久しぶりの友人からの連絡に心が踊った。けれども、ほんの一瞬ザワザワっと胸の奥で何かが動いたような気がした。普段、鈍感と旦那に言われるのに、いざとなると鼻がきくのが私の性分だ。こういう時のザワザワは、たいてい嫌な予感というか、何かよくないことが起きる予兆であることが多い。もしや……と思うところはあったけれど、まさかよっちゃんに限ってそんなことはないだろう。ないない、と左手で頭の上に浮かんだモヤを振り払いながら、右手で機械的に「へー、そーだったんだ! 連絡してくれてありがと」と返した。それから10分ほど経った頃に、ようやく「LINE!」と通知音がなった。

「実はね、ゆうちゃんに良い話があるんだけど……今度、お茶でもどうかな?」

ああ……これ、悪い予感的中フラグ立ったわ。
まだ確証は得られていないが、ほぼ間違いないだろう。私は、自分が考えていることが、どうか思い過ごしであってほしいと願った。場合によっては友人を一人、失うことになりかねないからだ。緊張で口から飛び出しそうな心臓をなんとかしながら、震える指で「良い話? なになに? 気になるー!」と、思ってもない事を恐る恐る入力した。

「今、美容業界で働いているんだ。最近、新しいビジネスを始めて結構儲かってるんだよねー! ゆうちゃんのためにもなると思って、良かったら話だけでも聞いてみないかなーと思ってさ♪」

ああ、神様。悪い予感って、どうしてこんなに当たるものなんでしょう。
テッテレー! という効果音と共に「ドッキリ大成功!」ではなく「悪い予感、的中!」というプラカードを持った人が走って来たみたいだ。私は、深くため息をついた。もう、なんでこういう話くるんだろう……。
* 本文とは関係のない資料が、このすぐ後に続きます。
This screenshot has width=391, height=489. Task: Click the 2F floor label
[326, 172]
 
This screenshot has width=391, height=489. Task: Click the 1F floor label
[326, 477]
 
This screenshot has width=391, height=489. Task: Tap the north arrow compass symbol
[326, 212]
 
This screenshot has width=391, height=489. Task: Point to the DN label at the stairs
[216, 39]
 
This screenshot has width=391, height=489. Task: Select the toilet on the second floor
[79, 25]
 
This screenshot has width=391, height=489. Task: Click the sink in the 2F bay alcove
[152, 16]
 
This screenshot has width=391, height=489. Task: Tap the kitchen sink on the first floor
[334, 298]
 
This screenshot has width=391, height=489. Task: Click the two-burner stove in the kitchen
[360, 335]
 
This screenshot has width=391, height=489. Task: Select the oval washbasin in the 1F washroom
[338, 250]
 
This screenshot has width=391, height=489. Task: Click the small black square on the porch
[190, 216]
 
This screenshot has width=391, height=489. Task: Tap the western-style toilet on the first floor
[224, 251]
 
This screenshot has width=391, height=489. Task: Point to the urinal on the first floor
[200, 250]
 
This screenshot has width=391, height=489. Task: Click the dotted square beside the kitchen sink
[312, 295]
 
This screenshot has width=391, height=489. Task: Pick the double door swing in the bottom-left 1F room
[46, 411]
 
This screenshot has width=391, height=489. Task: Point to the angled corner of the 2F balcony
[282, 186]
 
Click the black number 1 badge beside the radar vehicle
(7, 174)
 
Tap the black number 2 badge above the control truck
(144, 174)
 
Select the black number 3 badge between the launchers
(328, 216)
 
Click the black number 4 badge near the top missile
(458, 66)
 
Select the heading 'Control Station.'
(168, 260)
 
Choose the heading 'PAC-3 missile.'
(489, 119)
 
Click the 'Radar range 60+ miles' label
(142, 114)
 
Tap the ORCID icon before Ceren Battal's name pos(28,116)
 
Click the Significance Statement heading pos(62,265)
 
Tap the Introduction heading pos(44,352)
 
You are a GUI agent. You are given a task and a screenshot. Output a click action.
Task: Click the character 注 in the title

20歳を過ぎてから、10年以上、年1ペースで「サイドビジネス」やら「オイシイ話」やら、怪しいお誘いが絶えずやってくる。私は、ある意味「引き寄せやすい体質」なのかもしれない。確かに、周りからはずっと地元にいる「素直で優しい」人と言われることが多い。それに、長年営業の仕事をしていたこともあって、人脈があると思われている節もある。つまり、お誘いする側からしてみれば、私みたいなヤツは「簡単に乗ってくれて、あわよくば、周りも芋づる式に引っ張れる良いカモ」と思われても仕方ないのだ。これまでも、SNSを通じて見ず知らずの友人の友人から「メイクレッスンを称した、化粧品の売りつけとビジネス」の勧誘が来たくらいなので、ある意味、私の「カモにしやすそう」レベルは高い水準なのだろう。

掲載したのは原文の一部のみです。